Today, self-proclaimed ‘gangster gardener’ Ron Finley has worked hard to revive neglected spaces in his South Central community. Like many guerilla gardeners, he doesn’t believe that the act of providing citizens with sustenance while turning eyesores into oases should be punished. Whether out of goodwill, defiance, or for sport, guerilla gardening is here to stay – it’s proven to be as intractable as the wildflowers that grow in the cracks of the sidewalk.

The legality behind guerilla gardening

In Neal Shusterman’s dystopian series, the Unwind trilogy, two nurses trade arguments regarding ethics and morality. “You can’t change laws without first changing human nature,” one nurse argues. The other claims that, “You can’t change human nature without first changing the law.” Granted, they are referring to a dystopian state that harvests the organs of minors, but the point still stands. 

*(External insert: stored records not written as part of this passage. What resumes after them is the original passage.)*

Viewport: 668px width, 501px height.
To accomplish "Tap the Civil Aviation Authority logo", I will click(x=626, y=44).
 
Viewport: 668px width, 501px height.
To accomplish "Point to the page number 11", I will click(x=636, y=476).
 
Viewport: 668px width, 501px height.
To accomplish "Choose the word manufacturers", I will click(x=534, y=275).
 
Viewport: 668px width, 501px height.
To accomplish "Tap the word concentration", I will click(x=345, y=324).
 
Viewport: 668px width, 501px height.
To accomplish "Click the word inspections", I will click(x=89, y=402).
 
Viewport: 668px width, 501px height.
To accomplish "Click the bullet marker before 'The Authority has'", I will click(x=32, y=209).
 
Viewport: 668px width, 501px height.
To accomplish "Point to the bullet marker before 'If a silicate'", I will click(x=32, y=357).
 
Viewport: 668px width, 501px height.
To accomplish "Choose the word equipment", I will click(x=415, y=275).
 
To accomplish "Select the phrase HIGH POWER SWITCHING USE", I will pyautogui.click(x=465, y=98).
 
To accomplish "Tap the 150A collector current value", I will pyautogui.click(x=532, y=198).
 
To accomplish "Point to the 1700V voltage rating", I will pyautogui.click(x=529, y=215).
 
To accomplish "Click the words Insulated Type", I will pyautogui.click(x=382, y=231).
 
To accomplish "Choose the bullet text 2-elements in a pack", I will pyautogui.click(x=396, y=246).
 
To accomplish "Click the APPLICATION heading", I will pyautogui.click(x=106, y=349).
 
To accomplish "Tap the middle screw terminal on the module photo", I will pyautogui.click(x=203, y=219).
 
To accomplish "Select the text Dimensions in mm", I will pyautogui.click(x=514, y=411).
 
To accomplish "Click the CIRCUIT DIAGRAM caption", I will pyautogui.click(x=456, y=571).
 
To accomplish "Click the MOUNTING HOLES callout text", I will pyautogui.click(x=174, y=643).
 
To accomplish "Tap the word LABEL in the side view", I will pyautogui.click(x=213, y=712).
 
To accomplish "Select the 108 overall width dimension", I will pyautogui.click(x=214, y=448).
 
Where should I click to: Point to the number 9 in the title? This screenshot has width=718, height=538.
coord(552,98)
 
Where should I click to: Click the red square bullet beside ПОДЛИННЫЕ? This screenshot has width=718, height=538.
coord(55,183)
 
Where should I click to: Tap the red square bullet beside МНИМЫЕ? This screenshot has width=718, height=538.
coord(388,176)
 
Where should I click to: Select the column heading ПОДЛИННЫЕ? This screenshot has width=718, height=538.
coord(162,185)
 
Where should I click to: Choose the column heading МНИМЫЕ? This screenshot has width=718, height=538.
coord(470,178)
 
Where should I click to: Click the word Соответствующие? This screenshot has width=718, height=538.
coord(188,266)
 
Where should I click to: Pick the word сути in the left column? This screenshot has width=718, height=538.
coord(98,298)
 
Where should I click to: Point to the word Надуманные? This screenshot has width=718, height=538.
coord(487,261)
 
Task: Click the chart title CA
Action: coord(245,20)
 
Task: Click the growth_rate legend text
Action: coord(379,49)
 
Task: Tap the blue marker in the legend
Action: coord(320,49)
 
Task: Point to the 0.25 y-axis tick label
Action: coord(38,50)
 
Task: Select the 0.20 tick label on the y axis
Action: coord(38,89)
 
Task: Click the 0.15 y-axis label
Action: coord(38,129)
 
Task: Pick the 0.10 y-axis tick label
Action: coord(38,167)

Laws are not inviolable truths, nor are they infallible. In a world where more serious crimes are given priority, guerilla gardening is generally overlooked, as it’s hard to prove the culprit. Indeed, it’s a two-way street: humans are shaped by laws, and they, in turn, create and enforce the very rules that dictate society. 

In LA, a resident, through tenacity and perseverance, managed to overturn a local ordinance, allowing gardeners to garden in city-owned land without a pricey permit. While guerilla gardening is often regarded as harmless, there are other legal consequences that you may incur if you decide to sell the produce grown without a permit.

Legal guerilla gardening

While legal guerilla gardening may seem like an oxymoron, you can technically plant in your neighborhood if you ask the city government for permission.

If you belong to an academic institution or non-profit, consider partnering with Vego Garden’s Giving Back Program. Many community gardens can benefit from functional raised garden beds, which have been designed to withstand the temperamental conditions of urban gardening. 

Even though the legal aspect may make it less intense, there’s various ways you can make guerilla gardening exciting. Tackle tough plant roots with our weapon of choice: a hori-hori knife. And there’s even a hi-flow retractable hose that might mimic the thrill of dropping seed bombs – perfect for thirsty plants or water fights. 

The true warriors of guerilla gardening are perennials and native plants that have adapted to a frugal existence where a dearth of water and nourishment reigns. A garden of native plants will attract beneficial wildlife and improve the ecological diversity of the area.